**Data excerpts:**
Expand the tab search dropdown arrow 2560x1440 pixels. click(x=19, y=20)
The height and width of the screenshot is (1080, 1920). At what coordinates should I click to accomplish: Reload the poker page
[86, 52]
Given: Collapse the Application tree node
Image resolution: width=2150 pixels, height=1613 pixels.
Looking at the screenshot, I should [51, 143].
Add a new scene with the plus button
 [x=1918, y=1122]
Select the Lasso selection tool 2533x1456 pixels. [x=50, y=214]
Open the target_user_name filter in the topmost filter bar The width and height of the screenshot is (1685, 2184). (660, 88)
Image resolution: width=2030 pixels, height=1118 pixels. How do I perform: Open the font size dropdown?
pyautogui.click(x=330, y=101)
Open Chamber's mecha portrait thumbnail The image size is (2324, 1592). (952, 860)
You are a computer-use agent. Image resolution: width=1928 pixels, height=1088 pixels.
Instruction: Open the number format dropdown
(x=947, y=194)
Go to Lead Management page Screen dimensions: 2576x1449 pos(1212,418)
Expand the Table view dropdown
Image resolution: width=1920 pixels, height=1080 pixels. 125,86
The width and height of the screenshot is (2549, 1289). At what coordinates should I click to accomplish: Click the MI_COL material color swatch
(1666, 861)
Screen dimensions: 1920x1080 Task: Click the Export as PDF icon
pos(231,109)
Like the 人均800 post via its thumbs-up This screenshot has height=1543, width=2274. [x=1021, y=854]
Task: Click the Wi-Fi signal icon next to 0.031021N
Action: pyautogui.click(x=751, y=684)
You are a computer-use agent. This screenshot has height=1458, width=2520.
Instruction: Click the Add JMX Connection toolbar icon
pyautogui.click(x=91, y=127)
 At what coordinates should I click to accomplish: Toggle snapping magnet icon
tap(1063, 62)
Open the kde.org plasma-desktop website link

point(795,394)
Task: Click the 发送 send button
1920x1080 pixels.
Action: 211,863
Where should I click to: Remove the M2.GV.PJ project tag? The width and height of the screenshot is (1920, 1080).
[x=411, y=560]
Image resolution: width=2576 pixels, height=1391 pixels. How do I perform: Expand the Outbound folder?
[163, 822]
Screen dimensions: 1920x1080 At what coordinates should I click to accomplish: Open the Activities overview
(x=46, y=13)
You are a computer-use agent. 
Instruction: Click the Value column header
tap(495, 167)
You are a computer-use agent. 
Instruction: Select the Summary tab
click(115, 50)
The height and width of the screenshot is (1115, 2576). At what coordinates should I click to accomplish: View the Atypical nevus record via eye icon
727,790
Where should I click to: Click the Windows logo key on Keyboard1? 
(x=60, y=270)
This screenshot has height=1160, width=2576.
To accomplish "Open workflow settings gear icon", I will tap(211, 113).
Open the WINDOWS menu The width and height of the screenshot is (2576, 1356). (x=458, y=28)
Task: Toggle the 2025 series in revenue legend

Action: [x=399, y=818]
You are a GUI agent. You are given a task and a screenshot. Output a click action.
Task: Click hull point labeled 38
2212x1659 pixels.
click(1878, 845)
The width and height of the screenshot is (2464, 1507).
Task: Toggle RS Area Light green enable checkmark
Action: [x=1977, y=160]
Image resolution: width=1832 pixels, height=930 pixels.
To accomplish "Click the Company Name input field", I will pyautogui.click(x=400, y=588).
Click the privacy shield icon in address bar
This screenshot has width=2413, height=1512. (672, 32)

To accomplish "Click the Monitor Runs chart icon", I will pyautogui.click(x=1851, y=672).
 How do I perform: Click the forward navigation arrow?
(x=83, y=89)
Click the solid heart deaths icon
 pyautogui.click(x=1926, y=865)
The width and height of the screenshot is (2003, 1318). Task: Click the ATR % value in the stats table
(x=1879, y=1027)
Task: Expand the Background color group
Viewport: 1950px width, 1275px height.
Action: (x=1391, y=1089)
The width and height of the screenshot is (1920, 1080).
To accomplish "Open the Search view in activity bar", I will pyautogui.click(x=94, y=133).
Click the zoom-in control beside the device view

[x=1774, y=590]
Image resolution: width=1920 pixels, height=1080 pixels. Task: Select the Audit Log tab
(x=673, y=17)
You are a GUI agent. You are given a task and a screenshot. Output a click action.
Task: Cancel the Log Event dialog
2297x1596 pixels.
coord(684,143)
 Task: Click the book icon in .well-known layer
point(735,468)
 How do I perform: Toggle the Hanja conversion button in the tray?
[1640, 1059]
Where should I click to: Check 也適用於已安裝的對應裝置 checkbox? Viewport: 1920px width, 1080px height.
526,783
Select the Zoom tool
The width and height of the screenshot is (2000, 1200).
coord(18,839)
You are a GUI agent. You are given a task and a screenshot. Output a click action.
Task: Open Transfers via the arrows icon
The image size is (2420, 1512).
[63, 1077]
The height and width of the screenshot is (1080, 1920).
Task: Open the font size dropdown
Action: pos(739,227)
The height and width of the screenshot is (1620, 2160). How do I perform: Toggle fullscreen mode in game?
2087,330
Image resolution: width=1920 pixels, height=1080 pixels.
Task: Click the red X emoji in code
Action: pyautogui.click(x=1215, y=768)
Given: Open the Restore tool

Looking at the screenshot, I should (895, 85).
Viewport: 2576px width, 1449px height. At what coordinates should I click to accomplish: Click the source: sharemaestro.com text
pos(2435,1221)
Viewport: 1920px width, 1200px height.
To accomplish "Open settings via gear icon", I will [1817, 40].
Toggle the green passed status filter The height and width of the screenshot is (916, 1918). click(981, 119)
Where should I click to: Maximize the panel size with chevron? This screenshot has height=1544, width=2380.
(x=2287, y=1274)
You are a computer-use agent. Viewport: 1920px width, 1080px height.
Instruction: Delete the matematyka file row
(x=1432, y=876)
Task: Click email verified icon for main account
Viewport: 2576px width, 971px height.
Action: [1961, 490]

**Assignment:** Give the number of lines above that hold the word "settings", and nothing more.

**Answer below:** 2